Thousands of never-before-seen genetic variants in the human genome have been uncovered using a new genome sequencing technology. The findings, published this week in the journal Nature, close many important gaps in human genome mapping that have long resisted sequencing.
The technique, called single-molecule, real-time DNA sequencing (SMRT), may now make it possible for researchers to identify potential genetic mutations behind many conditions whose genetic causes have long eluded scientists, said Dr. Evan Eichler, professor of genome sciences at the University of Washington, who led the team that conducted the study.
“We now have access to a whole new realm of genetic variation that was opaque to us before,” Dr. Eichler said.
To date, scientists have been able to identify the genetic causes of only about half of inherited conditions. This puzzle has been called the “missing heritability problem.” One reason for this problem may be that standard genome sequencing technologies cannot map many parts of the genome precisely. These approaches map genomes by aligning hundreds of millions of small, overlapping snippets of DNA, typically about 100 bases long, and then analyzing their DNA sequences to construct a map of the genome.
This approach has successfully pinpointed millions of small variations in the human genome. These variations arise from substitution of a single nucleotide base, called a single-nucleotide polymorphisms or SNP. The standard approach also made it possible to identify very large variations, typically involving segments of DNA that are 5,000 bases long or longer. But for technical reasons, scientists had previously not been able to reliably detect variations whose lengths are in between — those ranging from about 50 to 5,000 bases in length.
The SMRT technology used in the new study makes it possible to sequence and read DNA segments longer than 5,000 bases, far longer than standard gene sequencing technology.
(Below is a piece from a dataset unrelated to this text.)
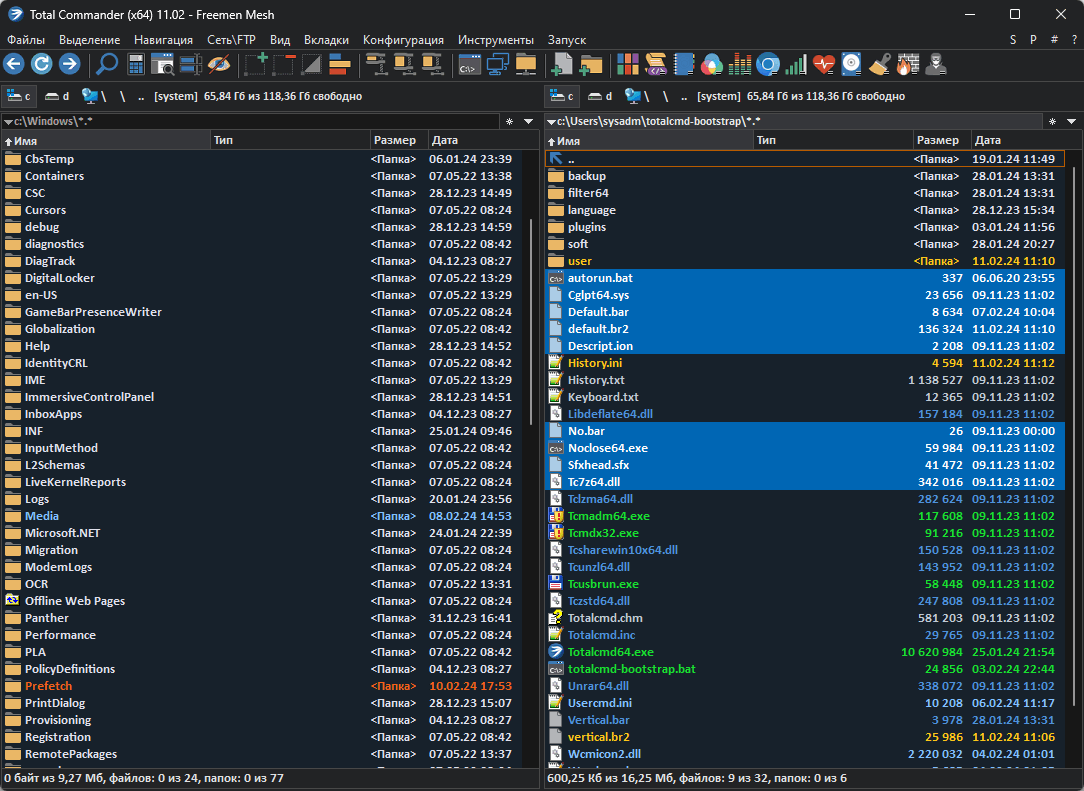1084x791 pixels.
Task: Click the blue back arrow toolbar icon
Action: click(13, 65)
This “long-read” technique, developed by Pacific Biosciences of California, Inc. of Menlo Park, Calif., allowed the researchers to create a much higher resolution structural variation map of the genome than has previously been achieved. Dr. Mark Chaisson, a postdoctoral fellow in Dr. Eichler’s lab and lead author on the study, developed the method that made it possible to detect structural variants at the base pair resolution using this data.
To simplify their analysis, the researchers used the genome from a hydatidiform mole, an abnormal growth caused when a sperm fertilizes an egg that lacks the DNA from the mother. The fact that mole genome contains only one copy of each gene, instead of the two copies that exist in a normal cell simplifies the search for genetic variation.
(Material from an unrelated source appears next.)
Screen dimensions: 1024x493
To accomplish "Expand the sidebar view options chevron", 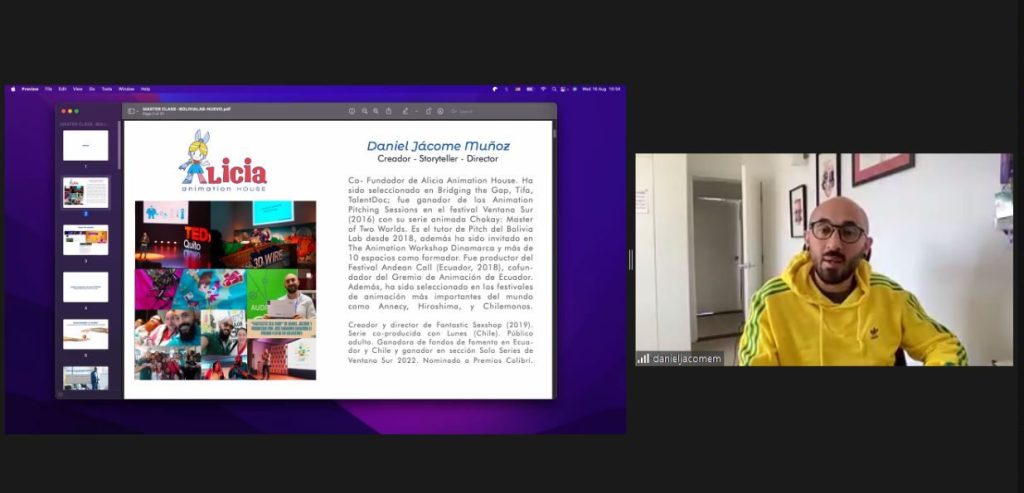I will point(137,111).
More than 50% of euchrmatic gaps closed or narrowed
Using the new approach in the hydatidiform genome, the researchers were able to identify and sequence 26,079 segments that were different from a standard human reference genome used in genome research. Most of these variants, about 22,000, have never been reported before, Dr. Eichler said. “These findings suggest that there is a lot of variation we are missing,” he said.
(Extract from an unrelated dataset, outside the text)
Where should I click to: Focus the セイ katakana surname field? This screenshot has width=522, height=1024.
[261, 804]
The technique also allowed Dr. Eichler and his colleagues to map some of the more than 160 segments of the genome, called euchromatic gaps, that have defied previous sequencing attempts. Their efforts closed 50 of the gaps and narrowed 40 others.
The gaps include some important sequences, Dr. Eichler said, including parts of genes and regulatory elements that help control gene expression. Some of the DNA segments within the gaps show signatures that are known to be toxic to E. coli, the bacteria that is commonly used in some genome sequencing processes.
“It is likely that if a sequence of this DNA were put into an E. coli, the bacteria would delete the DNA,” Dr. Eichler said, This may explain why it could not be sequenced using standard approaches. He added that the gaps also carry complex sequences that are not well reproduced by standard sequencing technologies. “The sequences vary extensively between people and are likely hotspots of genetic instability,” he explained.
For now, SMRT technology will remain a research tool because of its high cost, about $100,000 per genome. Dr. Eichler predicted, “In five years there might be a long-read sequence technology that will allow clinical laboratories to sequence a patient’s chromosomes from tip to tip and say, ‘Yes, you have about three to four million SNPs and insertions deletions but you also have approximately 30,000-40,000 structural variants. Of these, a few structural variants and a few SNPs are the reason why you’re susceptible to this disease.’ Knowing all the variation is going to be a game changer.”